My cabriolet partners included a local who boasted of already skiing three days at Alta. OK, you got me there, I only have one Alta day this season. The other was a woman from Virginia on the last day of their family ski vacation — one designed to introduce the kids to skiing. Oh, well. But she seemed happy, having enjoyed their time here in Utah. The kids were up for a quick lesson before rushing to an afternoon flight home.
Arriving in the plaza, I was treated to hot apple cider (which I somehow managed to keep in a spare hand all the way to the gondola) and an oatmeal raisin cookie. There was a pretty good line at the Red Pine Gondola already at 8:30 a.m. But I remembered those “maximum capacity” signs and breathed a sigh of relief. I got a spot in line, listening to a DJ playing live tunes in the plaza.

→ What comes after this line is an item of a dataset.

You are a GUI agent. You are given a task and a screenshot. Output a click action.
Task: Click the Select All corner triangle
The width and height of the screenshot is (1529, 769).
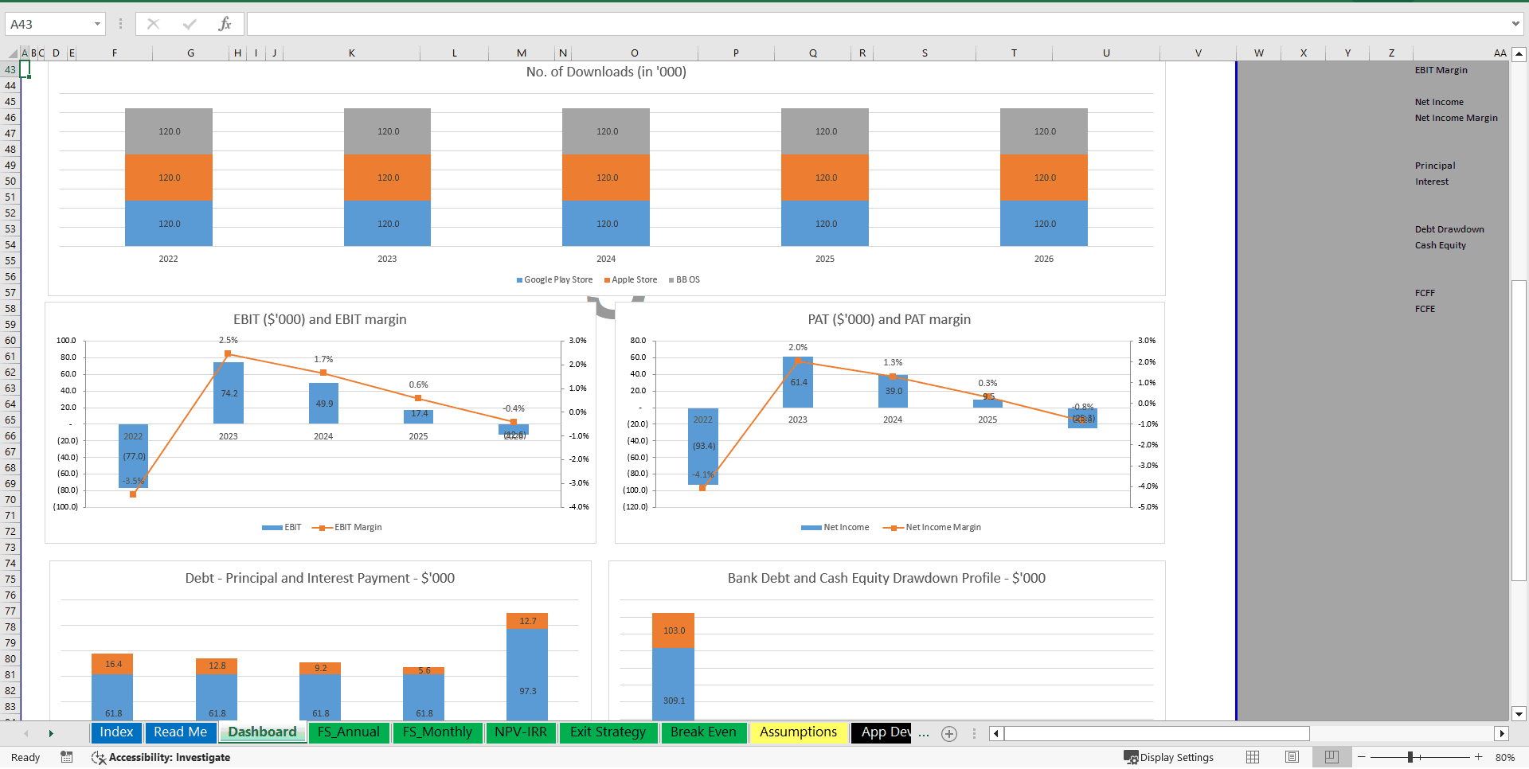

About this time it also struck me that I had just entered a singles line. They’re back! The line stretched all the way to the end of the corral. But as the gondola started carrying skiers, it was just minutes until the lines had evaporated. Eight persons in a gondola will do that!
No real surprise that I knew about half of my gondola partners. We shared stories of ski seasons past and our good fortune to be skiing again.
Those first corduroy turns down Kokepelli were rejuvenating. It was my second day of the season after hitting Alta’s opening. But this was my mountain, in my hometown. It was pretty sweet.
Meeting up with my ski buddies Tom and Bruce, we joked about “which run do you want to ski next?” Our chairlift chatter turned from ski gear to ski racing (did you hear that Mikaela interview?) and eventually to cooking and writing novels.
It was a happy-go-lucky day. It was a time to give thanks for our blessing of living in a ski town that has two remarkable resorts.
But most of all, it was good to see the smiles on people’s faces again.
Wisconsin native Tom Kelly landed in Park City in 1988 (still working on becoming an official local). Inducted into the U.S. Ski & Snowboard Hall of Fame in 2019, he is most known for his role as lead spokesperson for Olympic skiing and snowboarding for over 30 years until his retirement in 2018. This is his 52nd season on skis.